生徒さんのいう「知ってる・分かっている」という言葉は、僕は基本的に信用していないことが多いです。この言葉は大抵、「聞いたことはある(自分で正確には説明できないけど)」という状態がほとんどです。

実際、僕が「じゃあ、説明してみて」と尋ねた瞬間、口籠る人が95%です。

これじゃあいけませんね。

かの有名なアインシュタイン曰く、

「6才児に説明できなければ、理解したとは言えない」

だそうです。彼自身、こんな逸話があります。

ある日アインシュタインが街中で小さな男の子に、「相対性理論って何なの、教えてよ!」と質問された。アインシュタインはにっこりと微笑み、こう答えたという。

「もし君が、きれいな女の子と一時間並んで坐っていたとすれば、その一時間は一分のように思えるでしょう。しかし、もし彼が熱いストーブのそばに一分間坐っていたら、その一分間は一時間のように感じるでしょう。これが相対性です。」

さすがアインシュタインですね。自分の知識を本当に自分のものにしたかったら、「要点をかいつまんでわかりやすく人に説明できるか」というところを意識してみてください。

「知っている」を「説明できる」に変えるのを日々の勉強の目標に据えてみると良いかもしれませんね。

「知っている」は成長を止める呪いの言葉です。「知っている」と思った瞬間に考えることを止めてしまいます。

「知っている」ことに出会ったら、「説明できるか」を考えてみましょう。

知っていると思っていても説明できないことがでてきます。むしろ、偏差値が65ない人はその状態がほとんどなはずです。何となくわかった気になっているだけ。

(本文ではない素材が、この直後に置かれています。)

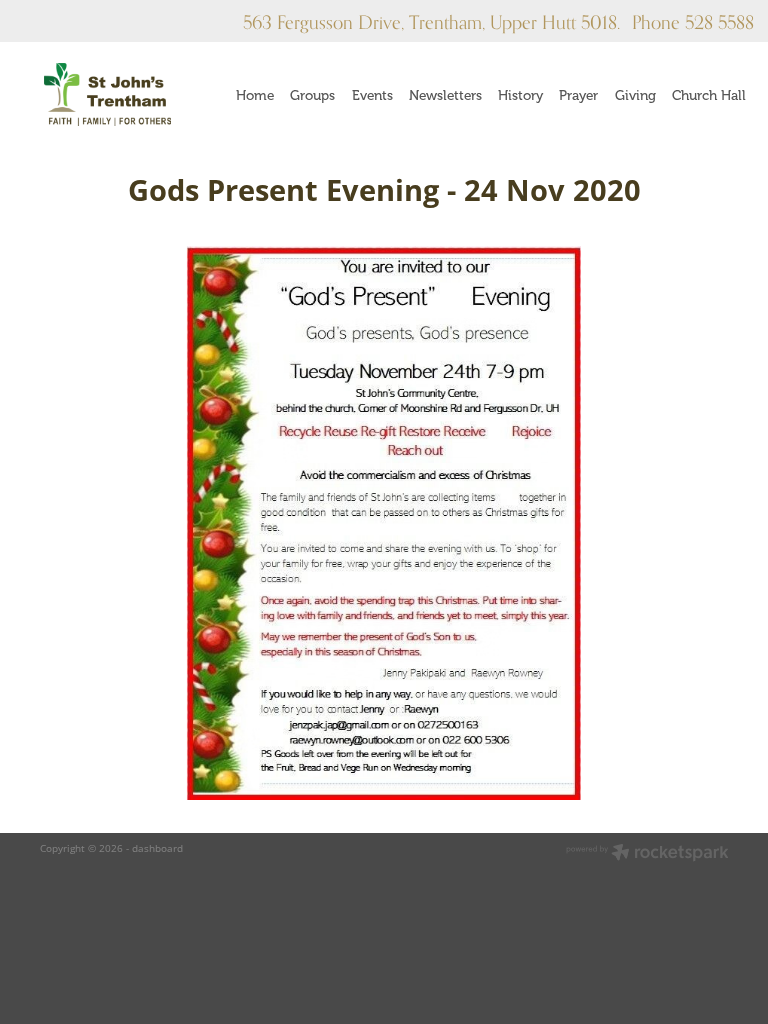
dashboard (157, 848)
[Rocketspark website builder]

そこが自分がまだよく理解できていない部分です。ノートを使って自分に向けて説明してみて、曖昧な部分をしっかりと把握してください。

「知っている」から「説明できる」へ。

「説明できる」から「より広く,より深く説明できる」へ。理解できたかどうかは、

 1)人に説明できる

 2)具体例を挙げられる

の2点で確認できます。人に説明できないなら、まだわかっていない、理解していないということです。

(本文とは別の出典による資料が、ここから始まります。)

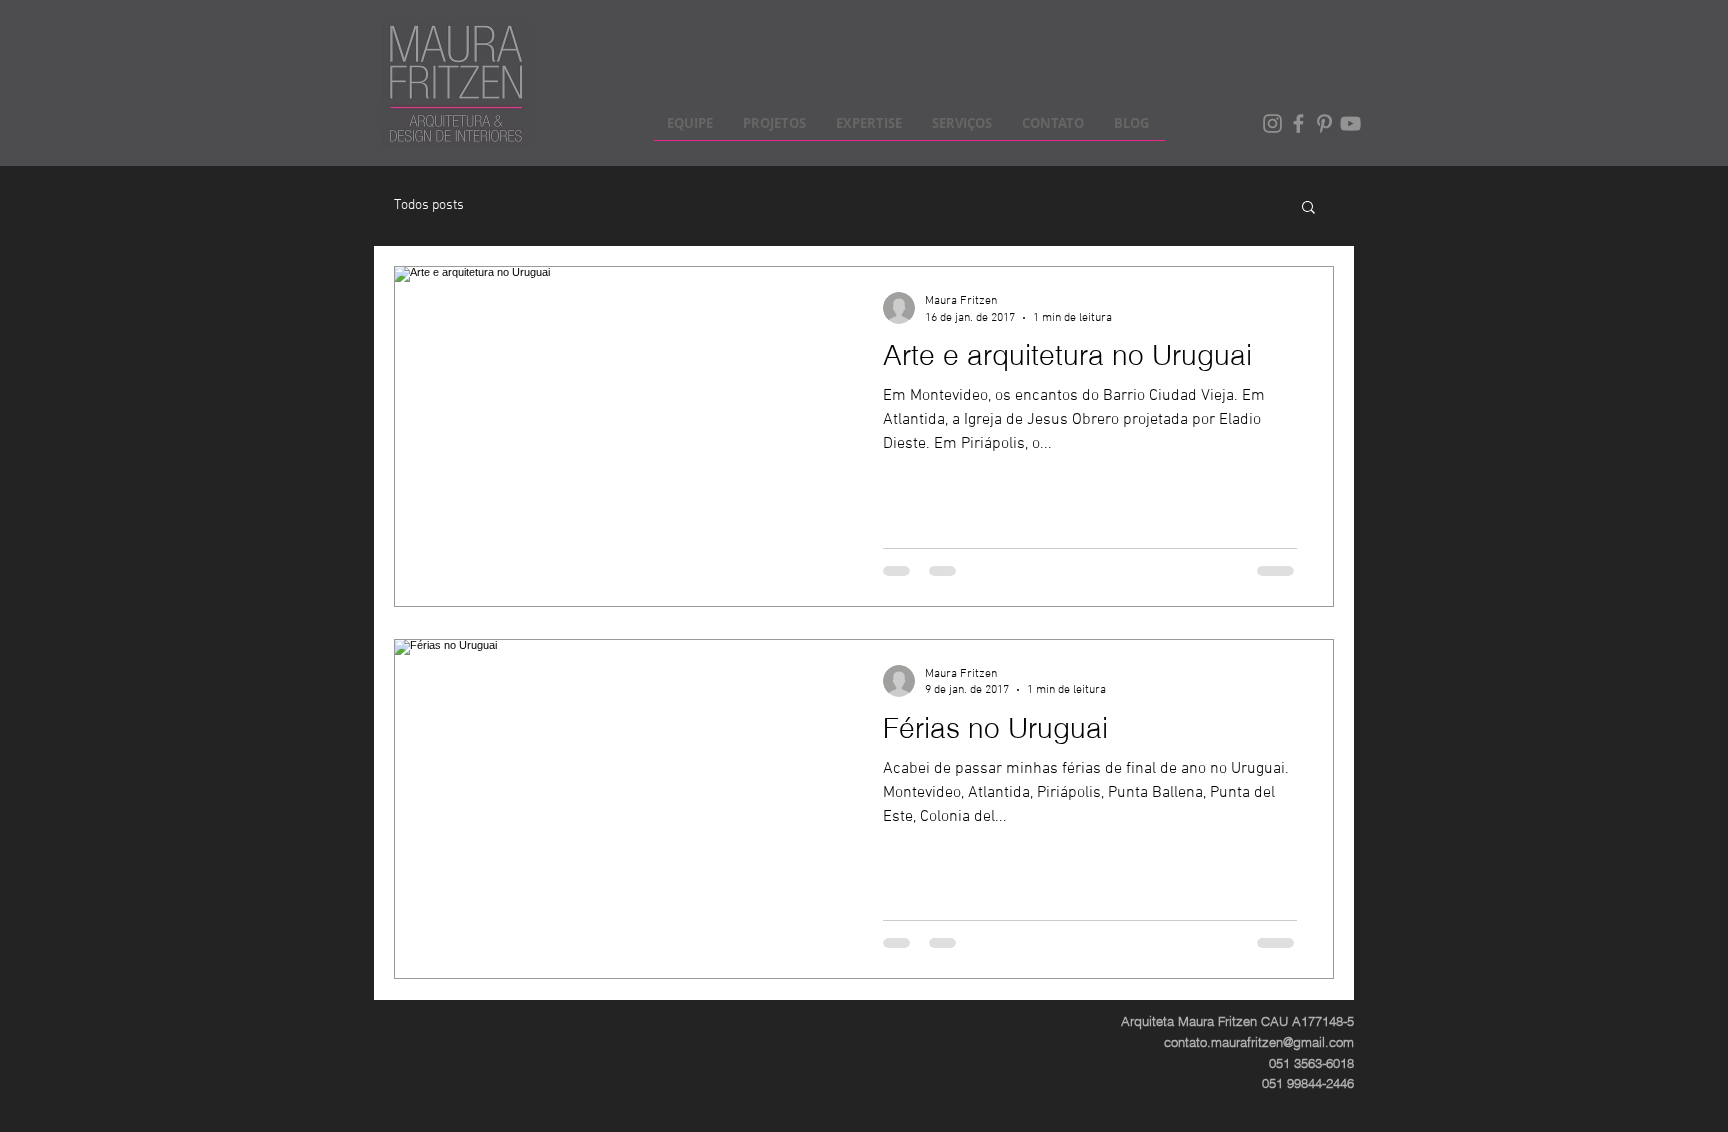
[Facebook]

具体例を出しましょうか。数理科学系の話でいうと、一般に学習は以下の番号の順に進んでいきます。

①用語·定義の意味を正確に把握する
② 定理·公式とその使い方を学ぶ
③定理·公式の証明をし、論理構造を知る
④出発点(原理・公理)を見つける

①,②はまだ「知ってる」状態です。

③・④に進んで「説明できる」になリます。

②は定理公式に当てはめて問題を解いている段階で、類題は解けるけれど、定理・公式がそのままでは当てはまらない問題や初見の問題は解けません。皆さんが普段メインでやっている「問題を解く」というのは、この②ですね。ここばかり鍛えて、いわゆる「基礎」の①が非常にあやふやな結果、力がついていないという人が非常に多いという話を前にブログでしました。

つまり、この「知ってる」状態すらも不完全な人がほとんどなのです。

③・④まで掘り下げると、定理・公式に当てはめるのではなく、定理・公式が当てはまらない状況でも、定理·公式の仕組み・構造(証明)を用いて、問題が解けるようになります。

定理・公式に当てはめるのではなく,根本原理にまで堀り下がり、根本原理から出発して、実験·検算を換り返しながら、自分で考えるカをつけていくことを、数理科学の勉強の際の長期目標に据えると良いでしょう。